Direct evaluation of a mechanism for activation of the RecA nucleoprotein filament.

Abstract

The RecA protein of Escherichia coli controls the SOS response for DNA damage tolerance and plays a crucial role in recombinational DNA repair. The formation of a RecA.ATP.ssDNA complex initiates all RecA activities, and yet this process is not understood at the molecular level. An analysis of RecA.DNA interactions was performed using both a mutant RecA protein containing a tryptophan (Trp) reporter and oligodeoxyribonucleotides (ODNs) containing a fluorescent guanine analogue, 6-methylisoxanthopterin (6MI). Experiments using fluorescent ODNs allowed structurally distinct nucleoprotein filaments, formed in the absence and presence of ATPgammaS (a slowly hydrolyzed analogue of ATP), to be differentiated directly.
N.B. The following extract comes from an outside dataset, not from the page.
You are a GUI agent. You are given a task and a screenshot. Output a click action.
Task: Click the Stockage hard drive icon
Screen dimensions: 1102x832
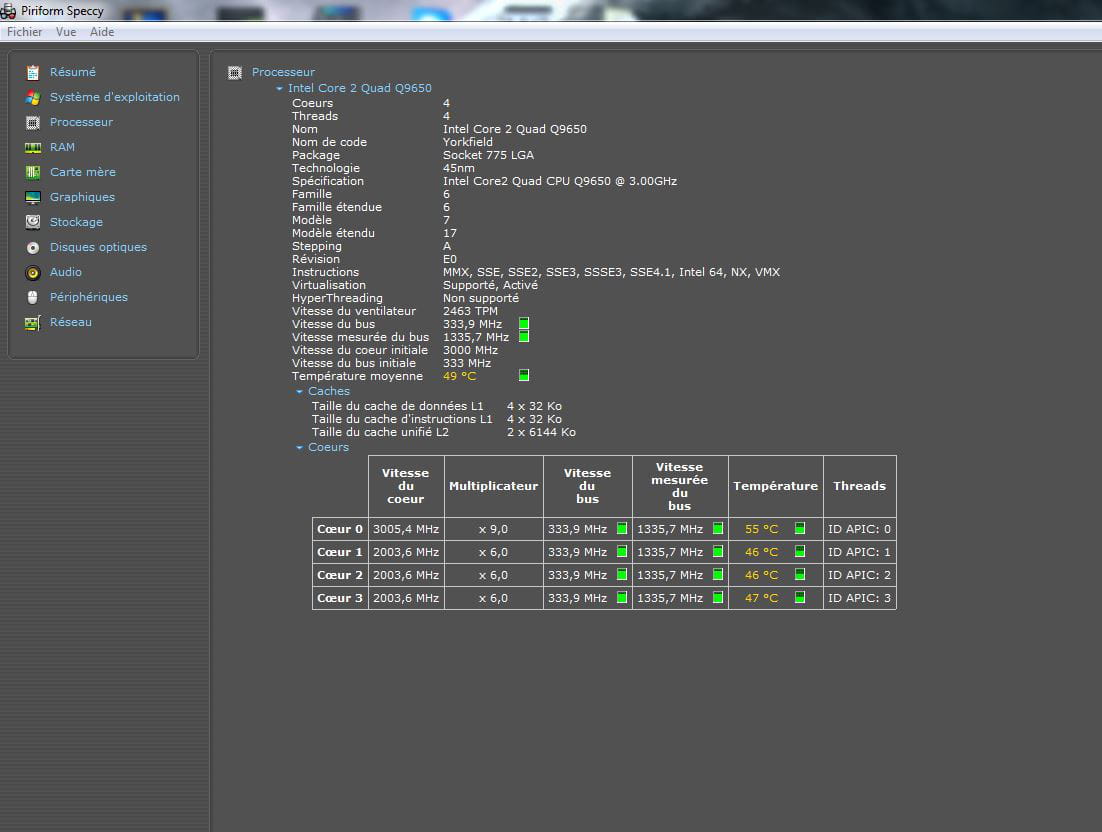pos(33,222)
Stopped-flow spectrofluorometry, combined with presteady-state kinetic analyses, revealed unexpected differences in the rates of RecA.ODN and RecA.ATPgammaS.ODN complex assembly. This is the first demonstration that such intrinsically fluorescent synthetic DNAs can be used to characterize definitively the real-time assembly and activation of RecA.ssDNA complexes. Surprisingly, the ssDNA binding event is almost 50-fold slower in the presence of the activating ATPgammaS cofactor. Furthermore, a combination of time-dependent emission changes from 6MI and Trp allowed the first direct chemical test of whether an inactive filament can isomerize to the active state. The results revealed that, unlike the hexameric motor proteins, the inactive RecA filament cannot directly convert to the active state upon ATPgammaS binding. These results have implications for understanding how a coincidence of functions--an ATP-communicated signal-like activity and an ATP-driven motorlike activity--are resolved within a single protein molecule.